Title
AWS re:Invent 2023 - Creating new analytics in sports (SPT201)
Summary
- AWS machine learning is used to analyze sports data, providing insights like predicting NHL face-offs.
- Julie Souza, head of sports for AWS global professional services, moderated a panel discussion on sports analytics evolution.
- Panelists included Andrew Reich (AWS senior sports consultant), Brant Berglund (NHL senior director of coaching and GM technology), Cassie Campbell-Pascall (broadcaster and former captain of Canada's national women's team), and Leon Lee (AWS principal cloud architect and data scientist).
- The NHL collects data using an infrared camera system, player tags, and pucks with embedded lights.
- Data is used to create analytics like shot and save analytics, face-off probability, and opportunity analysis.
- Opportunity analysis is a supervised machine learning model that predicts the likelihood of a goal based on various factors.
- AWS SageMaker is used for building and deploying machine learning models.
- The architecture for analytics involves streaming data from NHL arenas to AWS cloud services, processing it, and delivering insights to broadcasters and teams.

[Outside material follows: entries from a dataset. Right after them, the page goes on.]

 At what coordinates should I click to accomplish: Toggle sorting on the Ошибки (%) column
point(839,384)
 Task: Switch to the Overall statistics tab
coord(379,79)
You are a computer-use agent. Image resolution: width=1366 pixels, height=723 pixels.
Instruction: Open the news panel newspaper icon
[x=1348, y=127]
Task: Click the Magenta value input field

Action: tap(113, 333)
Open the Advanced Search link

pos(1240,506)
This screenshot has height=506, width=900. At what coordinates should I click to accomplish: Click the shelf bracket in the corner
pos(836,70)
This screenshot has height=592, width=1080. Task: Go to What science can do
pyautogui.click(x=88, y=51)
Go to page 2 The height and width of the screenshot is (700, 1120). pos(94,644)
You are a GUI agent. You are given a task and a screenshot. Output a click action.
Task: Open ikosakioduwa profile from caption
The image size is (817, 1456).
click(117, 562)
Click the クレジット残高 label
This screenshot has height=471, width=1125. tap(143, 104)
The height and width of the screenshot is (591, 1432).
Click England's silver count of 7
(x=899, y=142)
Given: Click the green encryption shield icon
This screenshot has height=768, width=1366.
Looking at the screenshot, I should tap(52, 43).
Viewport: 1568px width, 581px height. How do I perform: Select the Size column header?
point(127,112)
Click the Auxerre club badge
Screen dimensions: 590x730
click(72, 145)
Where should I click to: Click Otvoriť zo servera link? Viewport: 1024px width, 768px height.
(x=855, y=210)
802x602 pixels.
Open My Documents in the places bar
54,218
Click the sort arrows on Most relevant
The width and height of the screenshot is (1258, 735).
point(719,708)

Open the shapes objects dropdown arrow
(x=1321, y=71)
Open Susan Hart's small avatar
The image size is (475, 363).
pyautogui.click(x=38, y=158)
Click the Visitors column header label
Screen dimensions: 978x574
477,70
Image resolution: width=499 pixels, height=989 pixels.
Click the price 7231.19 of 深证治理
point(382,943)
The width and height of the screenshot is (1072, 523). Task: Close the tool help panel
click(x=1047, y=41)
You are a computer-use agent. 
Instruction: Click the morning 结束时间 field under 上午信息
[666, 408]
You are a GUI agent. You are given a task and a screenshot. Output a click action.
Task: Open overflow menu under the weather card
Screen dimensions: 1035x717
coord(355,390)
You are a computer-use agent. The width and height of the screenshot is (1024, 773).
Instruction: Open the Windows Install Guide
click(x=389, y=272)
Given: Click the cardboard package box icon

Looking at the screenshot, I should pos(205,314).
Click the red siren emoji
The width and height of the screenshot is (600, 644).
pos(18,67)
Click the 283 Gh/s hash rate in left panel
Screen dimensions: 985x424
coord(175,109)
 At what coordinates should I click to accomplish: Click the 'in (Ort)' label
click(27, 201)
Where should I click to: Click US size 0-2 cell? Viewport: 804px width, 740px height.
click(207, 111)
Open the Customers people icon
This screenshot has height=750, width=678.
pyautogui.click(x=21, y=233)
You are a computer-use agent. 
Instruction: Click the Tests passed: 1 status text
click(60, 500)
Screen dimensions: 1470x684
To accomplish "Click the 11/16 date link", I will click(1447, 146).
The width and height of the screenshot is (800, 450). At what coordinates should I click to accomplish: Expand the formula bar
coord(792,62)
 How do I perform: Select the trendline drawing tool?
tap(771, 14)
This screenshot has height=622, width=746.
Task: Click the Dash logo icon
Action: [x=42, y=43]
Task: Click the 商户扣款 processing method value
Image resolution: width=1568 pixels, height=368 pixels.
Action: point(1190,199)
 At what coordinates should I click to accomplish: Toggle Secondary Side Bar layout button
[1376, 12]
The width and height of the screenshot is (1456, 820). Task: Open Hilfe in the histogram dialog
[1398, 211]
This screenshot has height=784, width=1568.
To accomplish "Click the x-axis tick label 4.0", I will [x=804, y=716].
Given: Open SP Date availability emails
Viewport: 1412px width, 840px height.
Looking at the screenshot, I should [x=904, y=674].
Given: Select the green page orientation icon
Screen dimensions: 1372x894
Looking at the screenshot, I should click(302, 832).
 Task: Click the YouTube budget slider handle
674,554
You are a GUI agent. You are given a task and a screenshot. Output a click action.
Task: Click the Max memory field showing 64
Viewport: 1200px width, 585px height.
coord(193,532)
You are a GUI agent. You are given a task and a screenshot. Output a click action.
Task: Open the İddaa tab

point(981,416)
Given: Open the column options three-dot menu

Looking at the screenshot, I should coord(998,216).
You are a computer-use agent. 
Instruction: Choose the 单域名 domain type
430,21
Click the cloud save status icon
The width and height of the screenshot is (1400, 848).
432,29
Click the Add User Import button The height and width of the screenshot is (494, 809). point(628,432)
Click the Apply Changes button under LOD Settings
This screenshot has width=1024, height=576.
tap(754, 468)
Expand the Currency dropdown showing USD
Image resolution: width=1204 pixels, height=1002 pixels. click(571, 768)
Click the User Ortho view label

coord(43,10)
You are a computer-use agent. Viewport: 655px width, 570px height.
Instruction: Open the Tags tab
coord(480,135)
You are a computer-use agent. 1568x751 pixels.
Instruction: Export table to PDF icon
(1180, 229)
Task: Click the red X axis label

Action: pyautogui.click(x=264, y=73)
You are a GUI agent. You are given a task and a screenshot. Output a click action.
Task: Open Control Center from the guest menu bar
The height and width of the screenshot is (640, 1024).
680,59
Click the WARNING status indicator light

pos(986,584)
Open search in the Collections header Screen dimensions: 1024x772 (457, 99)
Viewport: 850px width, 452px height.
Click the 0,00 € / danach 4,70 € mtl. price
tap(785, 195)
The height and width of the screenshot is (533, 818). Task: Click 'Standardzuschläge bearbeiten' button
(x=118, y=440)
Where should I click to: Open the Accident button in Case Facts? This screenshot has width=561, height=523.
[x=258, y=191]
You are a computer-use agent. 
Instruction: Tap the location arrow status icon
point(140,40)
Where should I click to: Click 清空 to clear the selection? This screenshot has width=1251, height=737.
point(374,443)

- The panel discussed the iterative process of model testing and feedback, the importance of storytelling in analytics, and potential future analytics explorations.
Insights
- The NHL's use of AWS services demonstrates the potential of cloud computing and machine learning in transforming sports analytics.
- The panel highlighted the importance of collaboration between data scientists and sports experts to ensure analytics are relevant and understandable.
- Real-time analytics can enhance the fan experience by providing insights during live broadcasts and potentially influencing in-game decisions.
- The discussion on future analytics, such as blue line turnovers and defensive gaps, indicates a trend towards more granular and situational data analysis in sports.
- The use of AWS SageMaker for model development underscores the growing role of specialized machine learning tools in sports analytics.
- The panel's focus on storytelling and fan engagement suggests that the ultimate goal of sports analytics is not just to collect data but to create narratives that enrich the viewing experience.